La política argentina parece salida de la trama de un cuento de ciencia ficción. No sé si soy yo, cansado de los vetustos marcos teóricos clásicos, quien la interpreta en esa clave, o si es la propia realidad —superior a cualquier relato— la que se impone en su crudeza fantástica, misteriosa e irracional.
El célebre cuento de Borges, Las ruinas circulares, ofrece una metáfora inquietante. Allí, un mago demiurgo, venido de ninguna parte, se empeña en soñar a otro hombre en su totalidad: hueso por hueso, órgano por órgano, pelo por pelo, hasta darle una existencia que trascienda el sueño. Tras años de labor obsesiva, el mago lo logra y descubre con espanto que también él es, apenas, el sueño de otro.
Javier Milei encarna ese rol del gran soñador. Su criatura no es un hombre nuevo sino la “Argentina libertaria”, un país regido exclusivamente por la ley de la oferta y la demanda, donde el mercado es el más eficiente organizador de la vida social, y el individuo, dando rienda suelta a su afán de lucro natural, contribuye a la riqueza de la nación en su conjunto.
Pero como en Borges, el soñador ignora que él mismo es soñado.

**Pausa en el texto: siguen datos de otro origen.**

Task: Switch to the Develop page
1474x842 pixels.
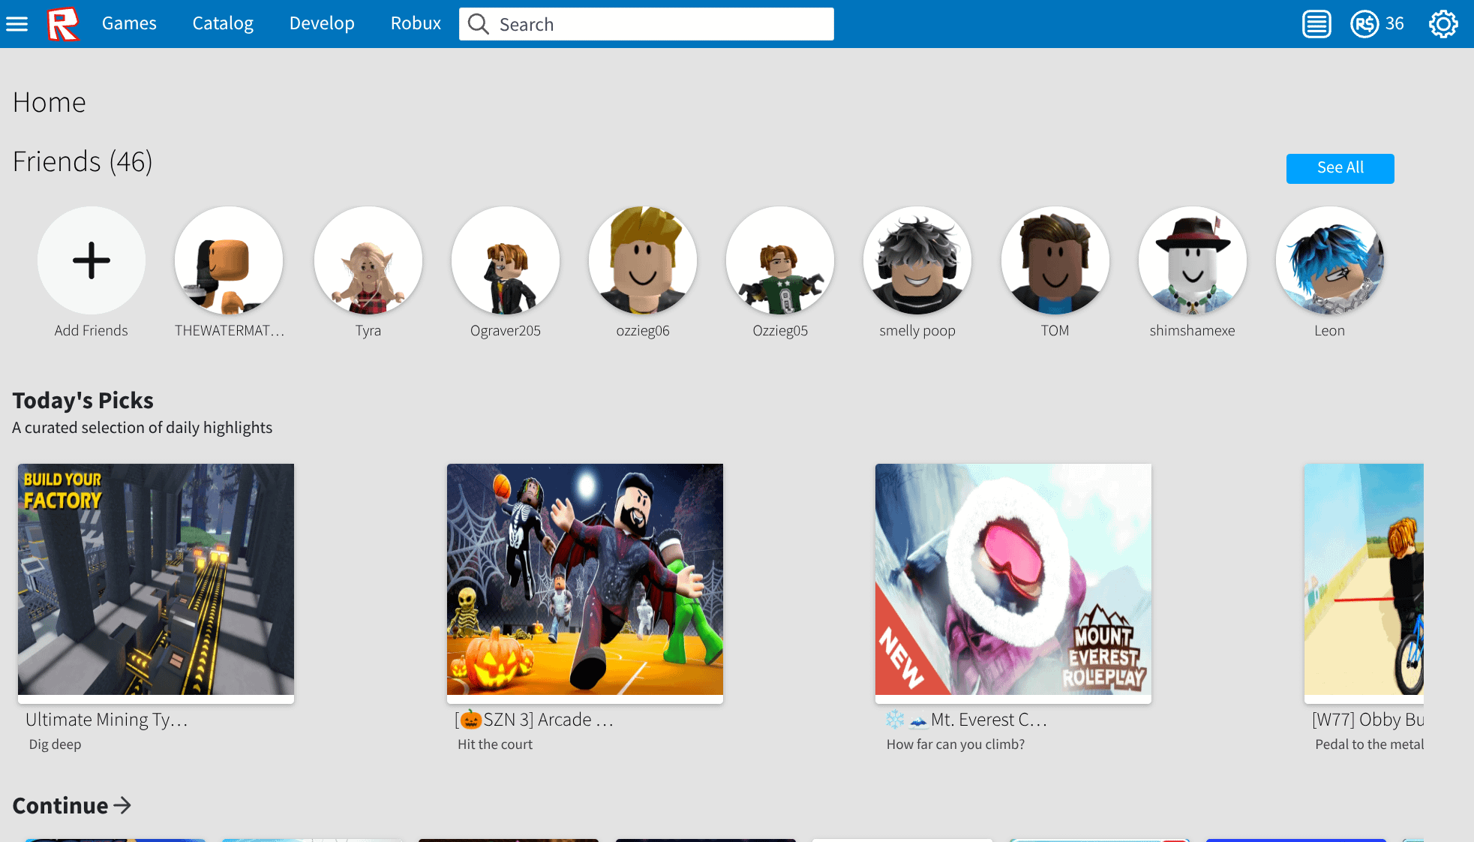Action: coord(322,23)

Lo sueñan los fondos de inversión, los organismos de crédito internacional, las corporaciones globales y sus socios locales que proyectan en él la ilusión de una nueva identidad política: la de un país dispuesto a aceptar el ajuste como parte de un renovado argot popular. Milei no es un demiurgo autónomo, sino una pieza dentro de una cadena de sueños más poderosos que lo exceden.

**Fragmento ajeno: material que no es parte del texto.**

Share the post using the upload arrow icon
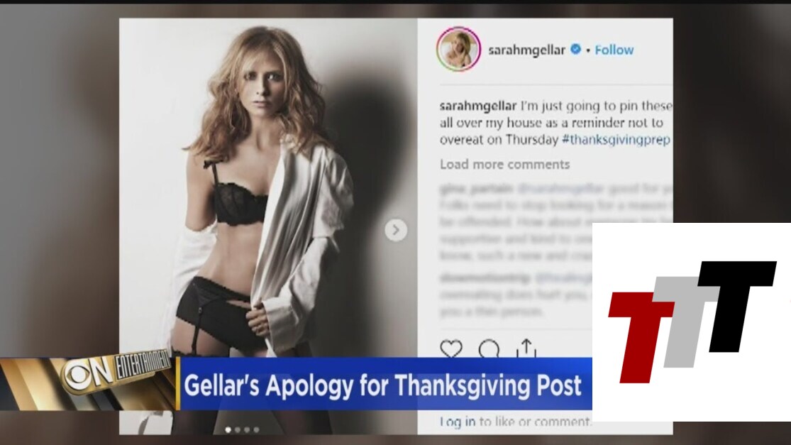Screen dimensions: 791x445 (x=526, y=348)
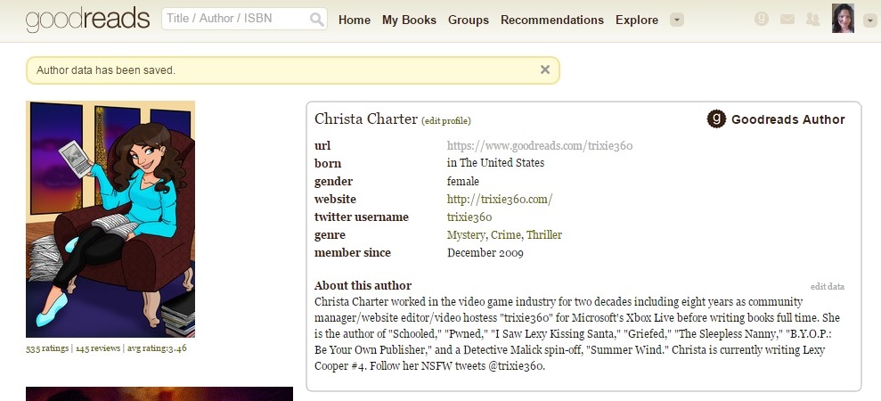
Task: Expand the Explore dropdown arrow
Action: [x=677, y=20]
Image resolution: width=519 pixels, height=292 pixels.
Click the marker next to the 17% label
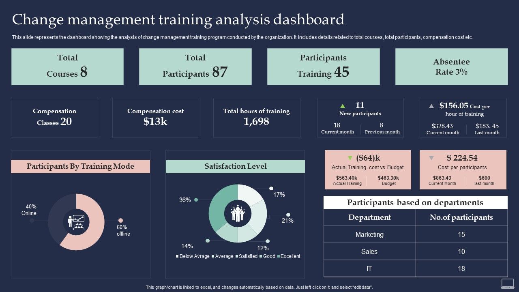tap(271, 188)
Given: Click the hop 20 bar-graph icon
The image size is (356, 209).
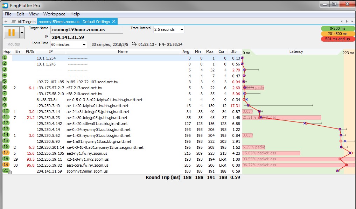Looking at the screenshot, I should click(x=6, y=171).
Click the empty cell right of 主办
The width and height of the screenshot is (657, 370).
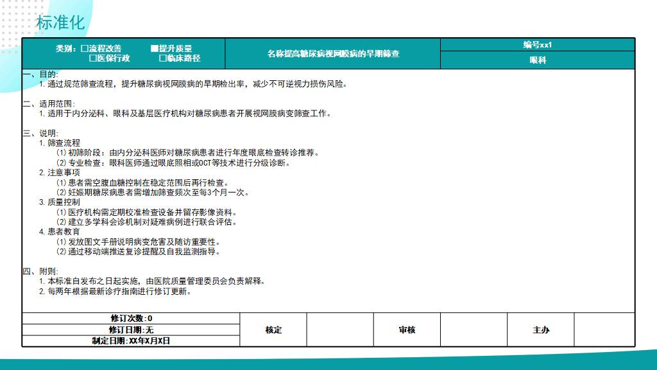click(x=604, y=330)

El problema es que ese sueño tropieza con límites muy concretos. Su programa descansa en un endeudamiento insostenible y en la postergación de una devaluación inevitable. La ilusión de un dólar contenido y de una inflación que cede gracias a la recesión no es más que un espejismo onírico.

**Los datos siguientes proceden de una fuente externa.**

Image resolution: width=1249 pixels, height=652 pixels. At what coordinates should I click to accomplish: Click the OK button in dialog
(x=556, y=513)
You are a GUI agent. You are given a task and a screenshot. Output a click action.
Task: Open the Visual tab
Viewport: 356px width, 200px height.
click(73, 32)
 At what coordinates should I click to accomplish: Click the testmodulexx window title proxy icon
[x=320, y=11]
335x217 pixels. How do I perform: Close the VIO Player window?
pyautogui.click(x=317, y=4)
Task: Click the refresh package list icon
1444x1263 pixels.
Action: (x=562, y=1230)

Argentina ya conoce esta secuencia: deuda creciente, salto del tipo de cambio, caída de salarios, pobreza en ascenso, fábricas y comercios cerrados, represión y regresión social. Ruinas, no simbólicas, sino bien materiales y concretas.
De quién hablaba Borges realmente cuando escribió “No nos une el amor sino el espanto"
Esa repetición circular revela la paradoja argentina: lo que se anuncia como novedad es, en realidad, el regreso de viejas dependencias. Lo que se proclama como liberación no es más que subordinación a fuerzas externas.
La cuestión decisiva, entonces, no es el sueño del mago ni el de quienes lo sueñan a él, sino la vida de quienes habitan entre esas ruinas. Los trabajadores que ven licuarse su salario, los jubilados que eligen entre remedios y comida, los jóvenes excluidos de toda expectativa de futuro. Allí está la sustancia de la historia, y no en las ensoñaciones de poder.
La pregunta es si la sociedad argentina seguirá siendo un personaje pasivo en un sueño ajeno, o si podrá romper el círculo y soñar en nombre propio. Porque mientras los demiurgos se debaten en sus ficciones, el fuego de la economía real no distingue ilusiones: devora vidas concretas.
Al final de Las ruinas circulares, Borges escribe: “Con alivio, con humillación, con terror, comprendió que él también era una apariencia, que otro lo estaba soñando.” Esa revelación, en la literatura, no destruye al soñador. En la política real, en cambio, la revelación llega demasiado tarde: cuando el hambre, la injusticia y la exclusión se han transformado en chispa.
Quizás la salida consista en dejar de delegar nuestros sueños. En asumir que no habrá mago que nos salve, ni fe que nos rescate. Solo un sueño colectivo y lúcido, despierto y propio, podrá transformar las ruinas en cimiento de futuro para todos los que se animen a pensar –soñar acaso- con un país y mundo mejor.